CORRELATED RESPONSES IN LIFE‐HISTORY TRAITS

Unlike earlier selection experiments, we also measured correlated responses in several life‐history traits, to test whether mating advantage of males carrying elaborated sexual ornaments can be expected to improve population fitness (Zahavi 1975; Rowe and Houle 1996; Candolin and Heuschele 2008; Radwan et al. 2016). However, none of the traits, including juvenile survival, male time to maturity, female fecundity, and female gestation time, significantly responded to selection on relative orange. Previous work investigating genetic correlations between orange coloration and fitness components using other designs than selection experiments is scant. Brooks (2000) found a negative genetic correlation between offspring survival and fathers’ attractiveness, itself predicted by orange area, but there was no significant effect on daughters’ brood size. Evans et al. (2004b) found a positive correlation between offspring capture avoidance (but not swimming speed) and fathers orange area. Our results are consistent with those of Brooks (2000) in that we observed a tendency for higher juvenile mortality in lines selected for increased relative orange area, but this result was not significant (P = 0.11). Overall, the results reported so far, including ours, suggest that carotenoid coloration is typically not associated with fitness‐related life‐history traits, and in cases where it is, relationships are both positive and negative.

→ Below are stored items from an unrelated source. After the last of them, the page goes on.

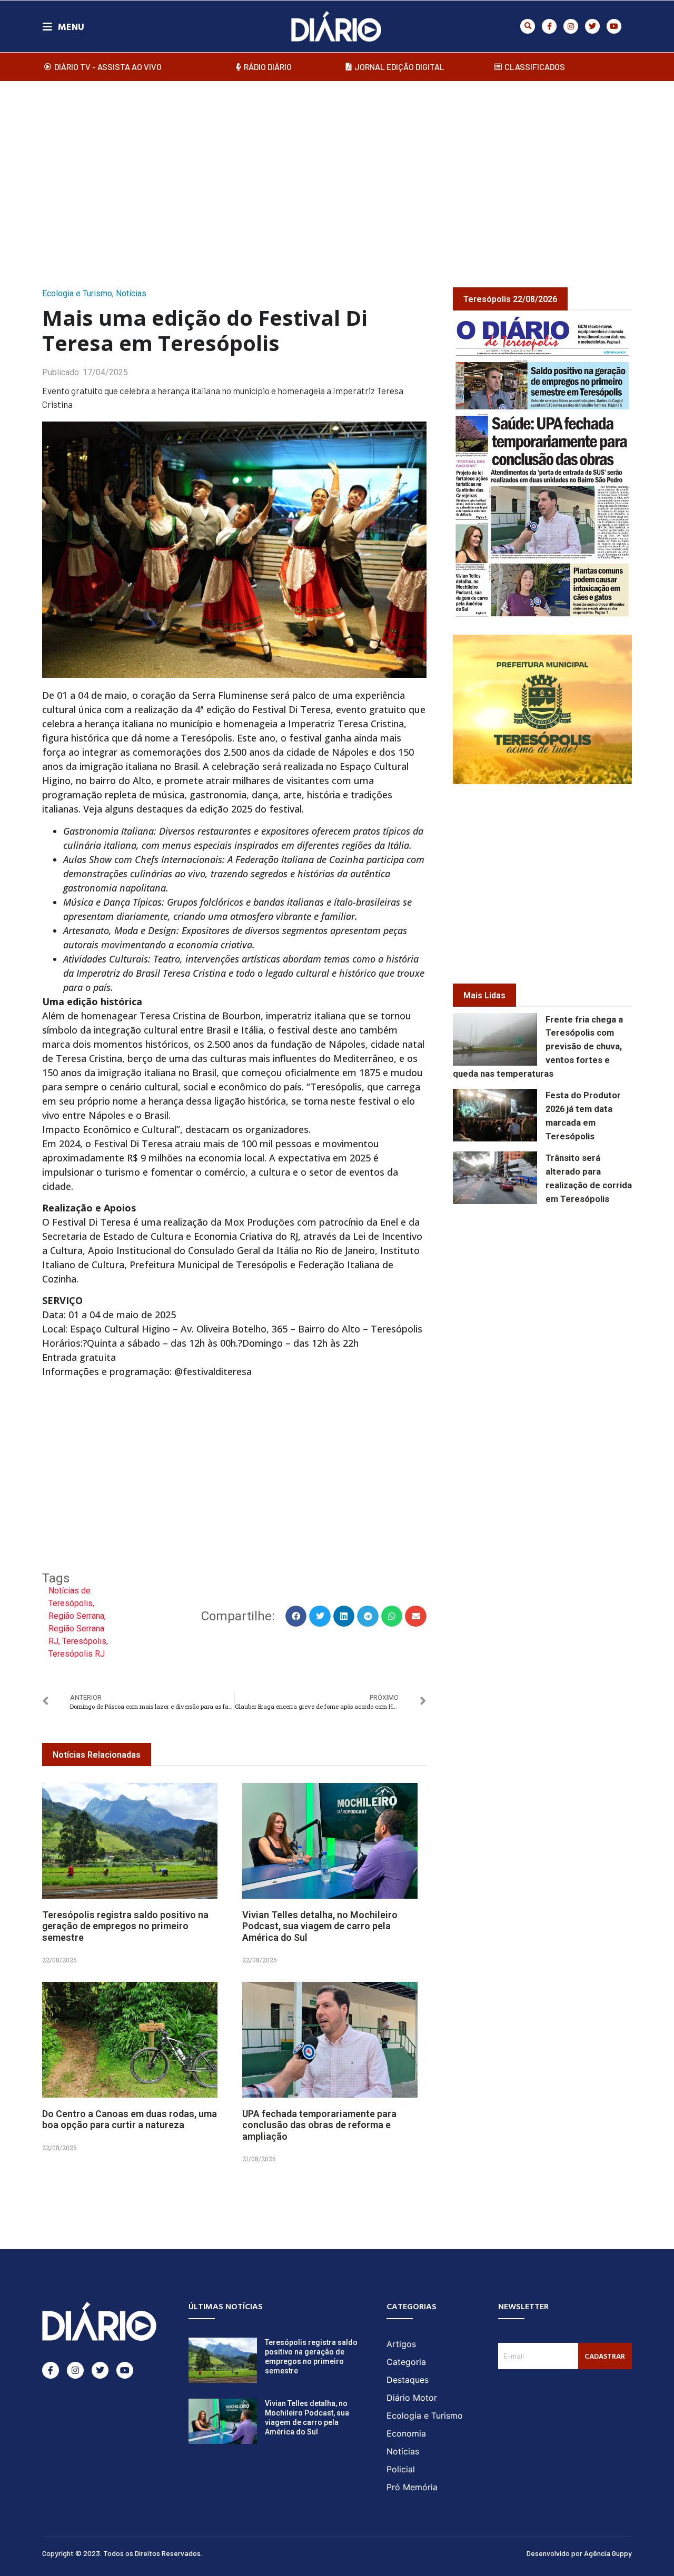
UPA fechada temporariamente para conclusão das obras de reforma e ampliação (319, 2125)
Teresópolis (84, 1641)
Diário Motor (411, 2397)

This implies that female preferences for carotenoid coloration are unlikely to improve population fitness in guppies. This conclusion is in line with the results of a meta‐analysis by Prokop et al. (2012), who have not found a significant association between traits contributing to fathers’ attractiveness and fitness components in the progeny across 55 species.

WHAT DO ORANGE SPOTS REVEAL ABOUT MALE GUPPIES?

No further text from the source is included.